- **Work to complete**
Collect each line of the entries that holds the string "more".

===== The records

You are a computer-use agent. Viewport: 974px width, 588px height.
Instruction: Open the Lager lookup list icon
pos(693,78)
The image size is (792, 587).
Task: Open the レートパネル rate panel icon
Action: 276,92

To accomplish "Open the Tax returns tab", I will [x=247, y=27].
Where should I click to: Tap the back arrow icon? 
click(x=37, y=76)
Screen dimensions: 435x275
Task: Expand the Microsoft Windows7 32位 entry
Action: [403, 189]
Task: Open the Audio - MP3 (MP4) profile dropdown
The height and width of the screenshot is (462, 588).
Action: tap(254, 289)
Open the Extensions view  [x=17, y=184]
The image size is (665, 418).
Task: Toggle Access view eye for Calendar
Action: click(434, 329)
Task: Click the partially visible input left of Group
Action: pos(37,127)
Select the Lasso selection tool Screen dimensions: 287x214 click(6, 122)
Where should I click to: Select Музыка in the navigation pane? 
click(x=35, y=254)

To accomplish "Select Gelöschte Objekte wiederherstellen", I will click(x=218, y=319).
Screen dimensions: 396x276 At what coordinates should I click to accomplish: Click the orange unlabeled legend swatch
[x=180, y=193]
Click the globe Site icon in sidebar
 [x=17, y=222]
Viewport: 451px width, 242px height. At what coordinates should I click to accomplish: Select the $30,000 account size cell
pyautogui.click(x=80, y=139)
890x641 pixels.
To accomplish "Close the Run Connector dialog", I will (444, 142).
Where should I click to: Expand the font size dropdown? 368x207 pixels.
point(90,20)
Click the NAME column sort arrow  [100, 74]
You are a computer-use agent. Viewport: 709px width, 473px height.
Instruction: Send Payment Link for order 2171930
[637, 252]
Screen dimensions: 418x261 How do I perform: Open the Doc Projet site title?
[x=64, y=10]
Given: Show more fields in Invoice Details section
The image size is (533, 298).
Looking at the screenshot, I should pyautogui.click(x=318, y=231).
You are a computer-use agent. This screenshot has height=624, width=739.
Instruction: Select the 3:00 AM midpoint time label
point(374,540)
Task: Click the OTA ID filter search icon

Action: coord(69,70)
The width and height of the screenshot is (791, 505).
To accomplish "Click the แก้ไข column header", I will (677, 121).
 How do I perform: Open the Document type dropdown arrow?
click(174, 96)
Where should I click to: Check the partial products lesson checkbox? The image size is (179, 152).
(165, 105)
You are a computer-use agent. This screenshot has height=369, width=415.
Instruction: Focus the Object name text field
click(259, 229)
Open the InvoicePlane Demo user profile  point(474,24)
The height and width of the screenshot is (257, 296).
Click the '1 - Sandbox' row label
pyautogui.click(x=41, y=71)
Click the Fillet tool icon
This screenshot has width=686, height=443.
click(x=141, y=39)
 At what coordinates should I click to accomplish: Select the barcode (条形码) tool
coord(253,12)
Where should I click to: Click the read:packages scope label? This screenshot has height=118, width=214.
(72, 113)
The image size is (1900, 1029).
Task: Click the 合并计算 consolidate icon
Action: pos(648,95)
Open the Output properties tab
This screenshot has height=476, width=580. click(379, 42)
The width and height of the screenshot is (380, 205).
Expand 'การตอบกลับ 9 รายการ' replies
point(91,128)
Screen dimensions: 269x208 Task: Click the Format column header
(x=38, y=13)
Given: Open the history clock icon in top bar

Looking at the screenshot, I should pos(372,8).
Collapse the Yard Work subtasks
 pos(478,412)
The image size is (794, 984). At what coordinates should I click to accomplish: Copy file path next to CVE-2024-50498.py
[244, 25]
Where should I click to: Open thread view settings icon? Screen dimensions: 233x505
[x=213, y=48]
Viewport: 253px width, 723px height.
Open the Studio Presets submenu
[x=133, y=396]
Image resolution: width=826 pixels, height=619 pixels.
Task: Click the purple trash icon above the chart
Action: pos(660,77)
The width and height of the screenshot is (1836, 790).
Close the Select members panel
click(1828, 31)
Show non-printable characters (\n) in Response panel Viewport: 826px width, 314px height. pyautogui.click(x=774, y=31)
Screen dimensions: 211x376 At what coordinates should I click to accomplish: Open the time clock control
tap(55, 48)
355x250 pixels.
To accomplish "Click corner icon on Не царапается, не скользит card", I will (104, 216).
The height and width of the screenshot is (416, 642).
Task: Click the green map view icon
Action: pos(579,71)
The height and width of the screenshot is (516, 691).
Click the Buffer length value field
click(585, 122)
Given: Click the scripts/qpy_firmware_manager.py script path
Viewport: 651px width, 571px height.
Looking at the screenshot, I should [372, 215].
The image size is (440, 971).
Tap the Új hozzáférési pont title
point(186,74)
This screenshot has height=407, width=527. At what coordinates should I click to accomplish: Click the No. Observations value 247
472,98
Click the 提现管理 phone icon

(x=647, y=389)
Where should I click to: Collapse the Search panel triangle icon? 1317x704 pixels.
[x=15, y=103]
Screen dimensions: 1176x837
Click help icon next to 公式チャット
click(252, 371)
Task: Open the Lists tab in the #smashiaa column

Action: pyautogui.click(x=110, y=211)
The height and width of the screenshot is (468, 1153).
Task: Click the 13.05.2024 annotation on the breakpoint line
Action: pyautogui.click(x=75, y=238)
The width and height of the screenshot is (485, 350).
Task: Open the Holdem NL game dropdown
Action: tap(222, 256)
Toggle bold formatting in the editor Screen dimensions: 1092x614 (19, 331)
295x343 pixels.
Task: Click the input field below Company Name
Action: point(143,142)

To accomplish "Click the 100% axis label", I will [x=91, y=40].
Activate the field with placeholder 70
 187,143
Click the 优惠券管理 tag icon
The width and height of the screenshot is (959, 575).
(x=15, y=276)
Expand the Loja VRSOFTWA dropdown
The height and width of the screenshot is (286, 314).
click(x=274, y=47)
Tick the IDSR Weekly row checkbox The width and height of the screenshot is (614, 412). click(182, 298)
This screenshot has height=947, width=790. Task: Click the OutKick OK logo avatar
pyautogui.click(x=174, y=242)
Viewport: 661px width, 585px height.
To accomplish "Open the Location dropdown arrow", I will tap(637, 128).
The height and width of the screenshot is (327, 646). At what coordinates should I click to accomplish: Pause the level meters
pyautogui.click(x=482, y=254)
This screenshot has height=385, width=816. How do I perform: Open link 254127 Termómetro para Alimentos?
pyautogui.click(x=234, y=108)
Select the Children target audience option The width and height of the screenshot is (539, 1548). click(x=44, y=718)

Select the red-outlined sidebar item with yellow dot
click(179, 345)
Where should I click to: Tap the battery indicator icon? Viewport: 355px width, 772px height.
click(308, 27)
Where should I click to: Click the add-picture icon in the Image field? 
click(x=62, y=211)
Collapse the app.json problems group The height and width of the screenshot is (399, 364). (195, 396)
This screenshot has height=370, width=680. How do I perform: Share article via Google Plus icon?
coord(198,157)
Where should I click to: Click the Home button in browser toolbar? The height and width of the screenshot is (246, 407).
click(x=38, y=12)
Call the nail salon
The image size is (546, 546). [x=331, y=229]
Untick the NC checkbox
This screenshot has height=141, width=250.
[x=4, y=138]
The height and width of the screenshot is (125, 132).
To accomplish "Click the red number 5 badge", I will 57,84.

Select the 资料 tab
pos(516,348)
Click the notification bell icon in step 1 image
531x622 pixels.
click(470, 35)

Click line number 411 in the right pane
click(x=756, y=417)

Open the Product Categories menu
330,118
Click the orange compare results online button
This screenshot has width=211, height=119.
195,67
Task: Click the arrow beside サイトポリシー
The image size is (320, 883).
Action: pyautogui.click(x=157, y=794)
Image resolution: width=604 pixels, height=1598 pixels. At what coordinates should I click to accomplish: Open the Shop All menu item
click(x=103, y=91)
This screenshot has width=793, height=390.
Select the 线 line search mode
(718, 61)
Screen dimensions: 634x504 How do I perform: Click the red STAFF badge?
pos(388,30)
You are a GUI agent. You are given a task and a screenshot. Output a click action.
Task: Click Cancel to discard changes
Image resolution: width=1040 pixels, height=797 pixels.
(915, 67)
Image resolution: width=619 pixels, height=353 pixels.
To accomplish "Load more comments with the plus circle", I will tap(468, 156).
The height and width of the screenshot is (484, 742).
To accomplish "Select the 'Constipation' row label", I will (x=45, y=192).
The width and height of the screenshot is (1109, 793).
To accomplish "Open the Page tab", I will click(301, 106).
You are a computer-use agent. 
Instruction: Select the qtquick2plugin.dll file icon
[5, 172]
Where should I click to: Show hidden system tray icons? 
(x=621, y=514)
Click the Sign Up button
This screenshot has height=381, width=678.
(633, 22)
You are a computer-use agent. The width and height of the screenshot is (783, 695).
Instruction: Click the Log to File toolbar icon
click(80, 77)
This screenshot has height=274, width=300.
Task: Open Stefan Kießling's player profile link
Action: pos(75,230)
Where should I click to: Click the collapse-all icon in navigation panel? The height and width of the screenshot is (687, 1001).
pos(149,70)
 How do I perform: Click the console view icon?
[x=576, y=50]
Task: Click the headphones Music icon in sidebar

==========

- **Solved exercise**
Given: Show more fields in Invoice Details section
To accomplish "Load more comments with the plus circle", I will tap(468, 156).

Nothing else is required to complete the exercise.